Supplied text
━━━━━━━━━━━━━━━━━━━━━━━━━━━━━━
Species diversity is a measure of biological diversity in a specific ecological community. It considers three important ecological concepts: species richness, species abundance, and species evenness. Species richness is defined as the number of species present in a particular area, while species abundance is the number of individuals per species present in that area.  On the other hand, the distribution or evenness of the species present in that area is termed as species evenness. Species diversity is an important ecological concept in evaluating the healthiness of an ecosystem since the existence of a diverse and balanced number of species maintains the balance of an ecosystem. A more diverse ecosystem tends to be more productive and has a greater ability to withstand environmental stresses. Also, an ecosystem with greater species richness has higher productivity making it more sustainable and stable and could respond to more catastrophes.

Measures of Biodiversity

Two important measures of biodiversity with regards to spatial scale are alpha and beta diversity. Alpha diversity is the average species diversity in a particular area or habitat and is also termed as local diversity. It is a measure of microbiome diversity applicable to a single sample. On the other hand, beta diversity is the ratio between alpha diversity and regional diversity. It is the diversity of species between two habitats or the measure of similarity or dissimilarity of two regions. Alpha diversity gives an overview of the structure of an ecological community with respect to its species richness, species evenness, or both. In microbial ecology, a common initial approach to assess the difference between environments is through the analysis of alpha diversity of amplicon sequencing data.
━━━━━━━━━━━━━━━━━━━━━━━━━━━━━━
Required tasks
a: In the species diversity passage, what other name is given to alpha diversity?
b: List the three ecological concepts that species diversity considers, according to the species diversity passage.
c: Resume the species diversity passage, starting right after its last sentence.

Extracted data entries
━━━━━━━━━━━━━━━━━━━━━━━━━━━━━━
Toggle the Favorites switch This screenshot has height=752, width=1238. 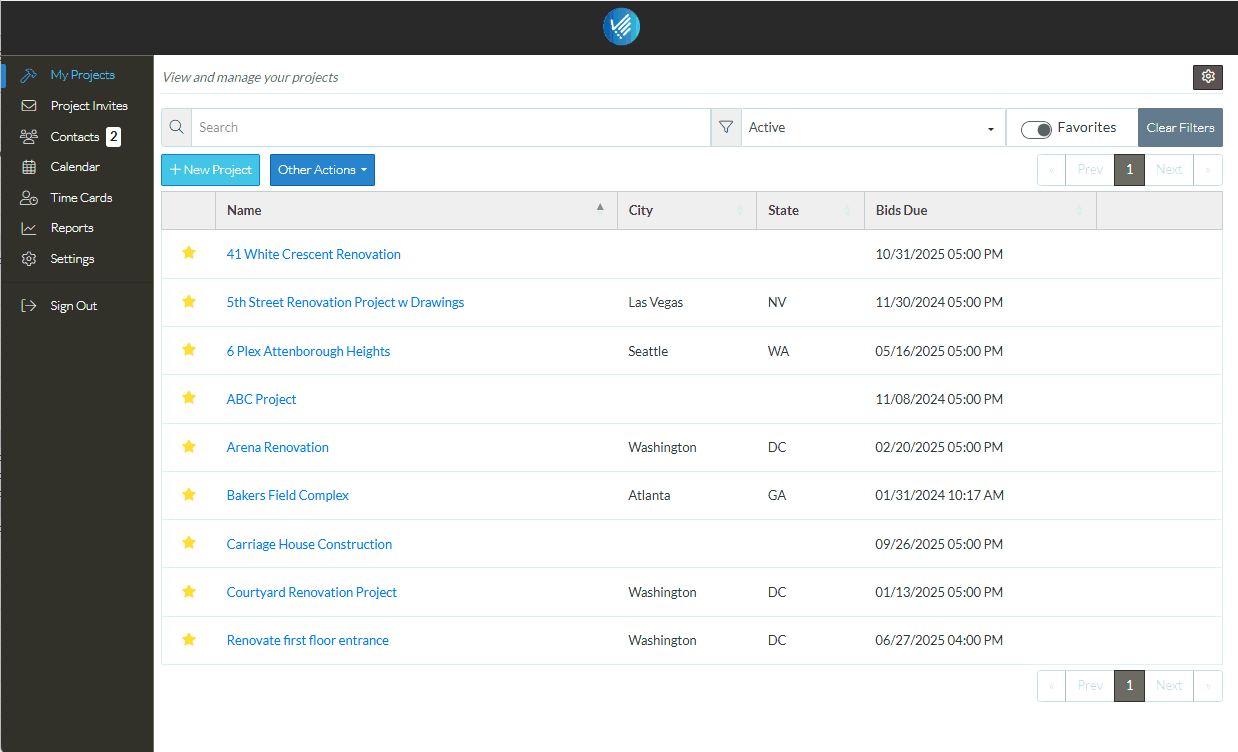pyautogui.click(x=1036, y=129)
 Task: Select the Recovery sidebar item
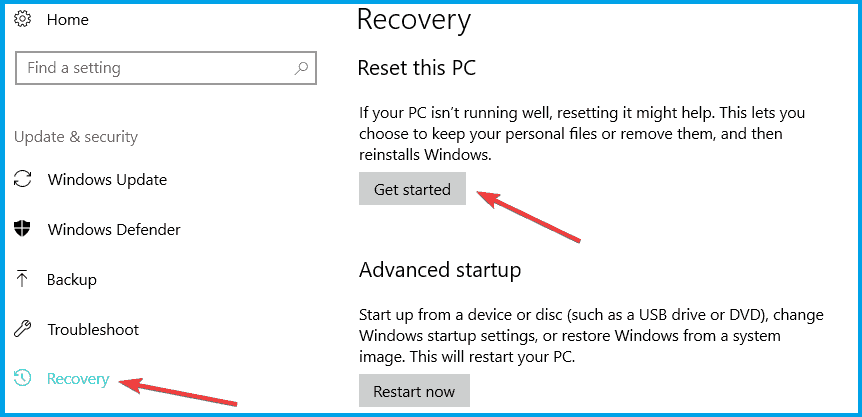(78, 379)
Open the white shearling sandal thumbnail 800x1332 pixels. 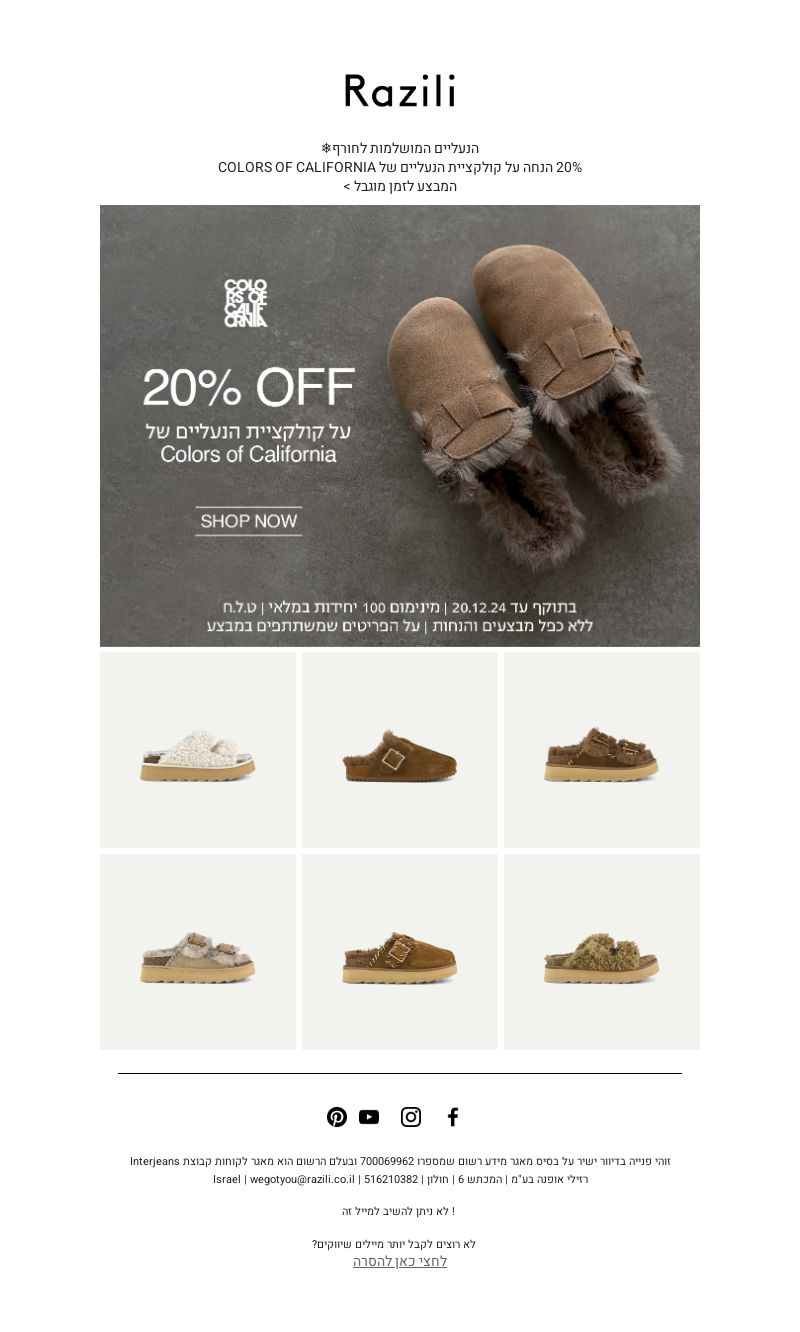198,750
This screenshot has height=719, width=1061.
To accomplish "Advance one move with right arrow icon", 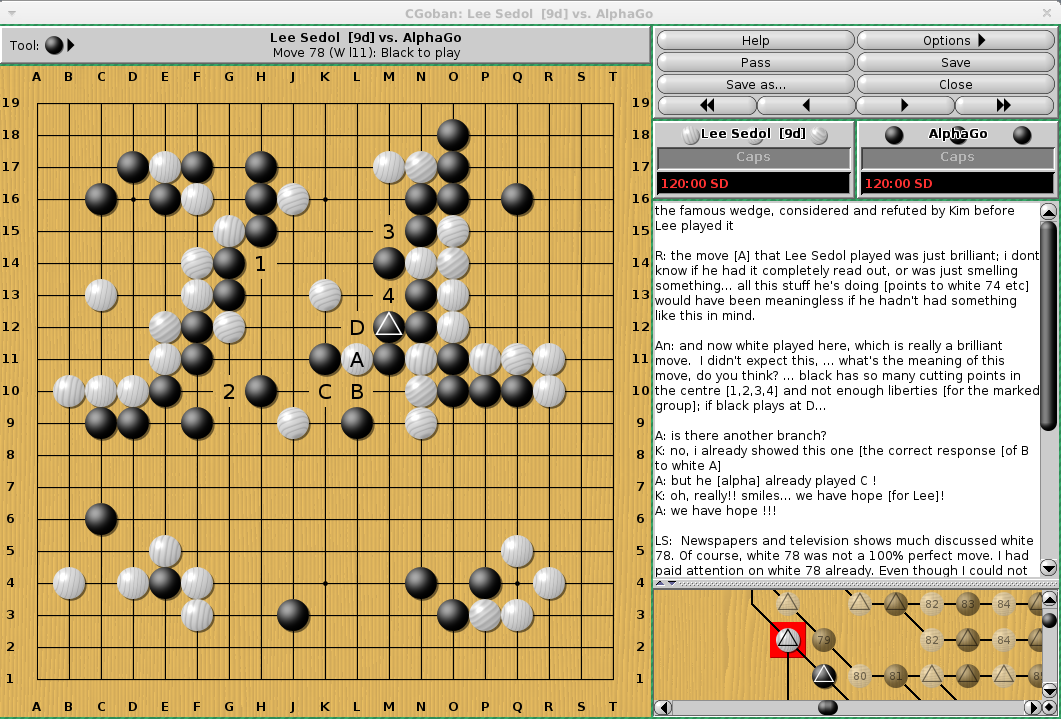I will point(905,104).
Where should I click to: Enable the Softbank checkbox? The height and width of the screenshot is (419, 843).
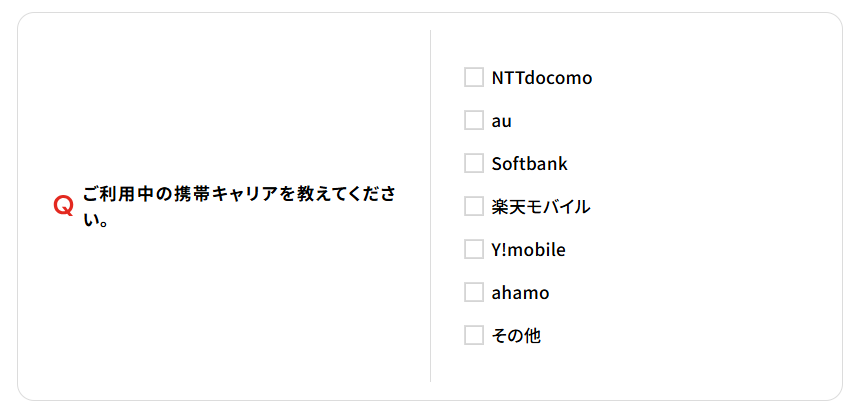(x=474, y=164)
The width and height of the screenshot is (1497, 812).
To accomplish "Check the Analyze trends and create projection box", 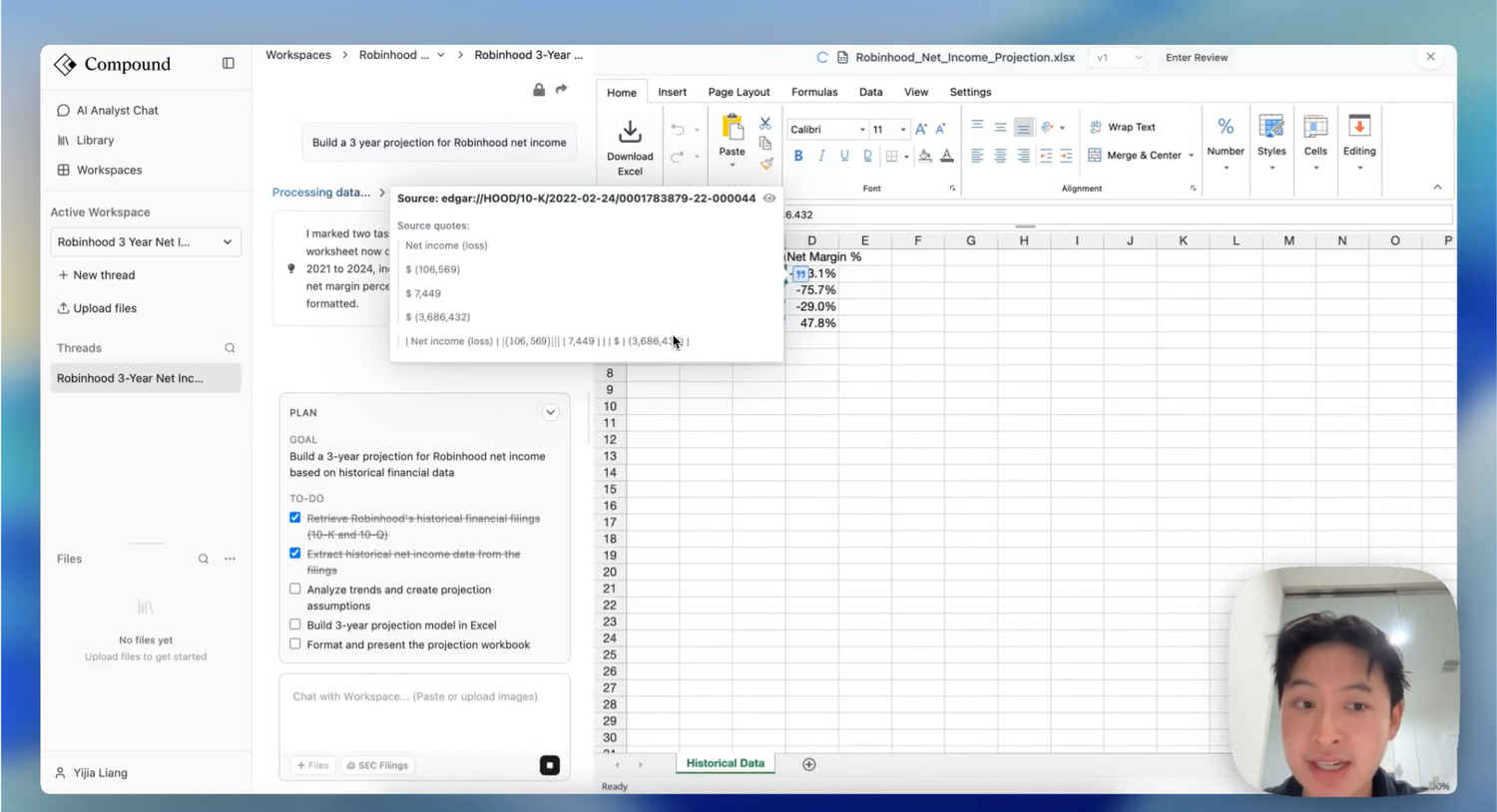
━━━━━━━━━━━━━━━━━━━━━━━━━━━━━━
Responses per task
a: Local diversity.

b: Species richness, species abundance, and species evenness.

c:
Rarefaction and Rarefaction Curve

The statistical technique or method used to evaluate species richness from the results of sampling is rarefaction. This technique is often applied to operational taxonomic unit analysis (OTUs) and is very useful in pollution and evolutionary ecology. Rarefaction can be used to determine whether a specific sample has been sufficiently sequenced to represent its identity. This can also be used to infer whether a group of samples are from the same community.

An example of sample-based rarefaction curves.Figure 1. An example of sample-based rarefaction curves. (Boussarie, 2018)

Rarefaction involves the selection of a certain number of samples which is either equal or less than to the number of samples (in the smallest sample), and then randomly discarding reads from the larger samples until the number of remaining samples is equal to the threshold. It is often done by subsampling without replacement, which means that each read that is selected and assigned to the normalized sample will not be included in the original pool of samples. This makes the data retained as a count data which allows it to be used for further analyses using other statistical tools.

The calculation of species richness for a given number of samples is based on the rarefaction curve. The rarefaction curve is a plot of the number of species against the number of samples. This curve is created by randomly re-sampling the pool of N samples several times and then plotting the average number of species found on each sample. Generally, it initially grows rapidly (as the most common species are found) and then slightly flattens (as the rarest species remain to be sampled).

References

  1. Boussarie, Germain, Bakker, J., Wangensteen, O. S., et al. Environmental DNA illuminates the dark diversity of sharks. Science advances. 2018, 4(5).
  2. Edgar, R. C. Accuracy of microbial community diversity estimated by closed- and open-reference OTUs. PeerJ, 2017, 5.
  3. Hurlbert, S. H. The Nonconcept of Species Diversity: A Critique and Alternative Parameters. Ecology. 1971, 52(4), 577-586.
  4. Sanders, H. L. Marine benthic diversity: a comparative study. The American Naturalist. 1968, 102, 243–282.
  5. Weiss, S., Xu, Z. Z., Peddada, S., et al. Normalization and microbial differential abundance strategies depend upon data characteristics. Microbiome. 2017, 5(1).
* For Research Use Only. Not for use in diagnostic procedures.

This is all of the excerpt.